Can't you hear breathing, down there, behind that bin?'
The two men stood tense and silent for a while, listening, under the ray of the single electric light in the ceiling. Half the cellar was involved in gloom. At length Racksole walked firmly down the central pa.s.sage-way between the bins and turned to the corner at the right.
'Come out, you villain!' he said in a low, well-nigh vicious tone, and dragged up a cowering figure.
He had expected to find a man, but it was his own daughter, Nella Racksole, upon whom he had laid angry hands.
Chapter Twenty-Three FURTHER EVENTS IN THE CELLAR
'WELL, Father,' Nella greeted her astounded parent. 'You should make sure that you have got hold of the right person before you use all that terrible muscular force of yours. I do believe you have broken my shoulder bone.' She rubbed her shoulder with a comical expression of pain, and then stood up before the two men.

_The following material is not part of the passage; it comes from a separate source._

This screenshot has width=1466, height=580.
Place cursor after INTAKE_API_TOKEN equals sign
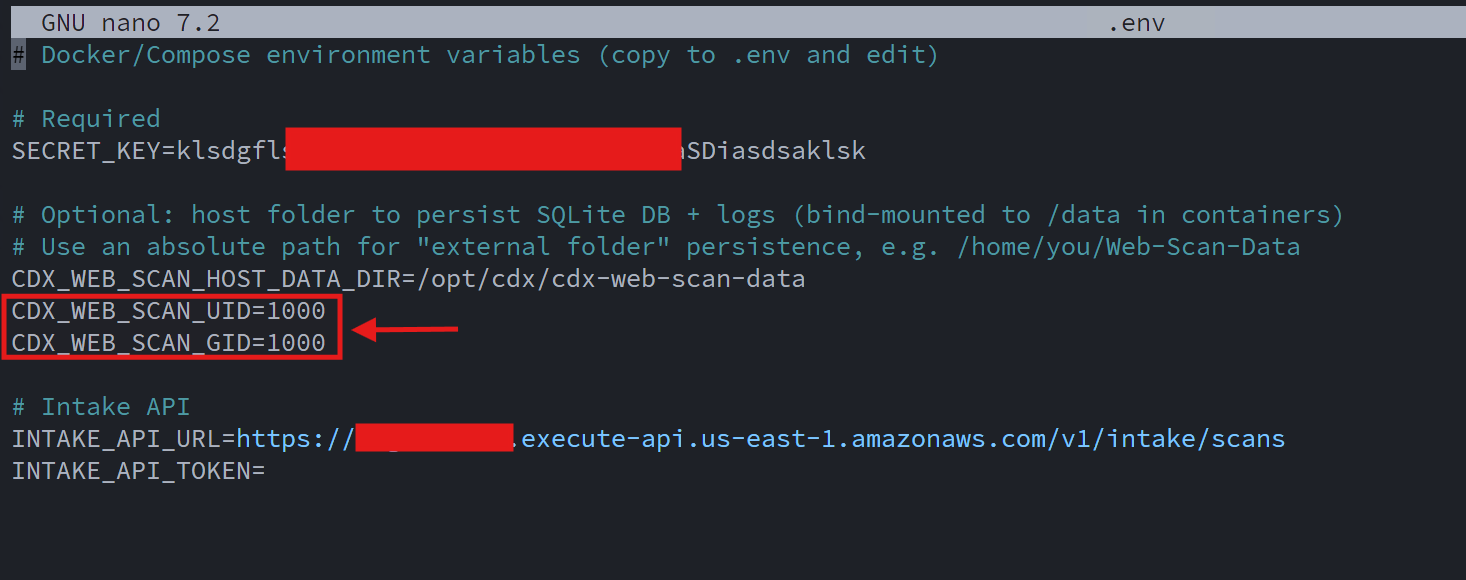[269, 471]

The skirt of her dark grey dress was torn and dirty, and the usually trim Nella looked as though she had been shot down a canvas fire-escape. Mechanically she smoothed her frock, and gave a straightening touch to her hair.
'Good evening, Miss Racksole,' said Felix Babylon, bowing formally.
'This is an unexpected pleasure.' Felix's drawing-room manners never deserted him upon any occasion whatever.
'May I inquire what you are doing in my wine cellar, Nella Racksole?'
said the millionaire a little stiffly He was certainly somewhat annoyed at having mistaken his daughter for a criminal; moreover, he hated to be surprised, and upon this occasion he had been surprised beyond any ordinary surprise; lastly, he was not at all pleased that Nella should be observed in that strange predicament by a stranger.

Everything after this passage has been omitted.